- Depois de uma semana sem ataques, Teerã informou à ONU e à Organização Internacional Marítima que navios “não hostis” podem transitar por Ormuz, desde que coordenem previamente com as autoridades iranianas.
- O tráfego diário pelo estreito caiu cerca de 90%, de cerca de 100–120 embarcações antes da ofensiva para apenas algumas dezenas por dia.
- Mesmo com a coordenação autorizada, centenas de barcos seguem parados em Ormuz; alguns cruzam após diálogo com o Irã, enquanto outros pagam pedágios informais elevados.
- Há também um desvio entre as ilhas iranianas de Qeshm e Larak, utilizado por uma parcela de navios, incluindo petroleiros de diversas bandeiras.
- O setor de seguros marítimos ajustou coberturas desde o início da guerra, com redução de cobertura para águas iranianas e aumento de tarifas; até 23 de março, houve registro de oito passagens no último levantamento, com operação ainda volátil.
Enfrentando uma escalada de conflitos, o estreito de Ormuz registra uma semana sem ataques iranianos ao tempo em que o tráfego de navios continua reduzido. O número de embarcações que atravessam o corredor, crucial para o mercado global de petróleo, caiu cerca de 90% desde o início das hostilidades. Teerã informou que navios considerados não hostis podem transitar, desde que haja coordenação prévia com autoridades iranianas.

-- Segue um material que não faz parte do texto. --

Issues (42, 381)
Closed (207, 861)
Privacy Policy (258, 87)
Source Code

Centenas de navios permanecem parados ou desviam o trajeto, com muitos carregados de petróleo. Dados de Marine Traffic mostram que, antes da ofensiva, 100 a 120 embarcações cruzavam diariamente o estreito; agora, esse fluxo fica em torno de uma dezena por dia. O envio de avisos ao Conselho de Segurança da ONU e à Organização Marítima Internacional ocorreu na terça-feira, 24 de março, segundo fontes da Reuters.
Novo regime de passagem
O governo iraniano disse, em comunicado, que o estreito permanece aberto para navios não aliados aos ofensores, mas que a passagem exige coordenação com autoridades iranianas. Em contrapartida, um diálogo diplomático permitiu a travessia de um petroleiro tailandês sem pagamento, enquanto outras informações indicam cobrança de peagens informais por algumas empresas. Alguns navios estão tomando desvio entre as ilhas Qeshm e Larak, com maior proximidade ao continente, para obter autorização.
Apesar do ajuste, a normalização completa segue distante. Observadores apontam que a atividade no estreito continua volátil e aquém do usual. Entre 1º e 23 de março, as passagens variaram de 29 a 8 navios por dia, com episódios de apenas 1 passagem em alguns dias. Empresas de seguros também ajustam cobertura, elevando preços ou excluindo riscos em águas iranianas.